I know where your coming from. I dont care if i make 100 dollars a hr id still be mad if i had to pay extra if they didnt have a filter in the bay. I went in to get a XX amount oil change. Not a XX amount but if we dont have it its XX... They should of told me that we are out of oil filters.. plain and simple


----------



## Devans87 (Sep 5, 2007)

bone said:


> i still cant believe an able bodied man wont change the oil in his own car. i understand if you live in an apartment or whatever, but if you have a driveway, why let somebody that doesnt give a **** about your ride mess with it? i like doing my own oil changes, i know its right the first time every time. i guess it's just the way i was raised.
> 
> bone


Use to do all my oil changes myself and still do sometimes until I found out that for about $5 more I could have it done and windshield washer fluid and everything topped off. Its easier for me to have it done rather than running to town getting the oil/filter letting the truck cool down and getting filthy as heck. I could care less if they vacume out my truck and clean my windows, that junk is already done when I take it in.

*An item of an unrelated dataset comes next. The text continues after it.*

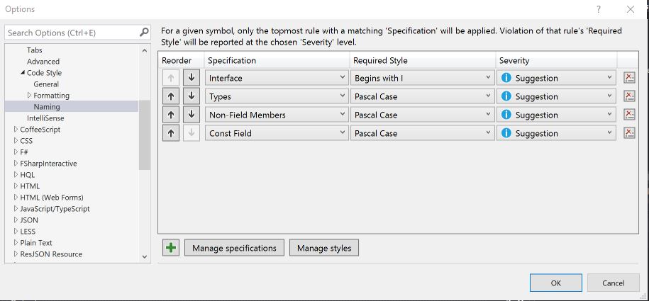Open the Interface specification dropdown
This screenshot has width=649, height=301.
click(x=277, y=78)
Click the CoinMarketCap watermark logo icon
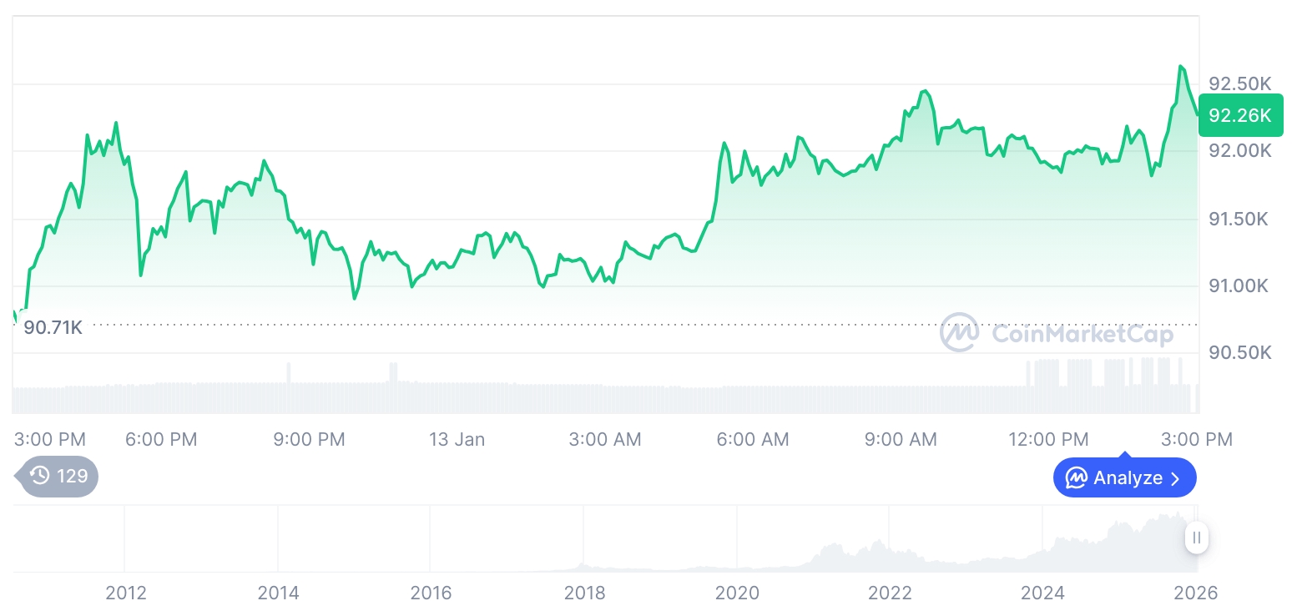Image resolution: width=1307 pixels, height=611 pixels. click(x=960, y=332)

As for walmart, I refuse to shop there unless its an emergency and I need something late at night that cant be found anywhere else.


----------



## muddnasty (Oct 23, 2007)

*no clue*



DatDude said:


> If a person is making 7.70 an hour..i doubt the even have a car to get their oil changed..


Man i'm not trying to rip anybody but you are missing the whole point. i am happy when somebody stands up for something that isn't right. i probably would have let the other customer go before me but i can say that

I am blessed not to be one of them but more people than you care to believe are making minimum wage to $9-10 dollars an hour and while they may not drive a benz/bmw they do drive cars that require oil changes. it doesn't matter if it is a 1,000 dollar - 5,000 dollar car, it is still their car and has to be maintained. if a car is 500 dollars and thats all you had, it might as well be a 500,000 dollar car. Companies will do what their customers let them do, if they aren't called on it it will be SOP -Standard Operating Procedure. then the next thing i know we are all reading a thread where people are ****** b/c a walmart or whatever co with the same SOP recieved a 10 million dollar bonus.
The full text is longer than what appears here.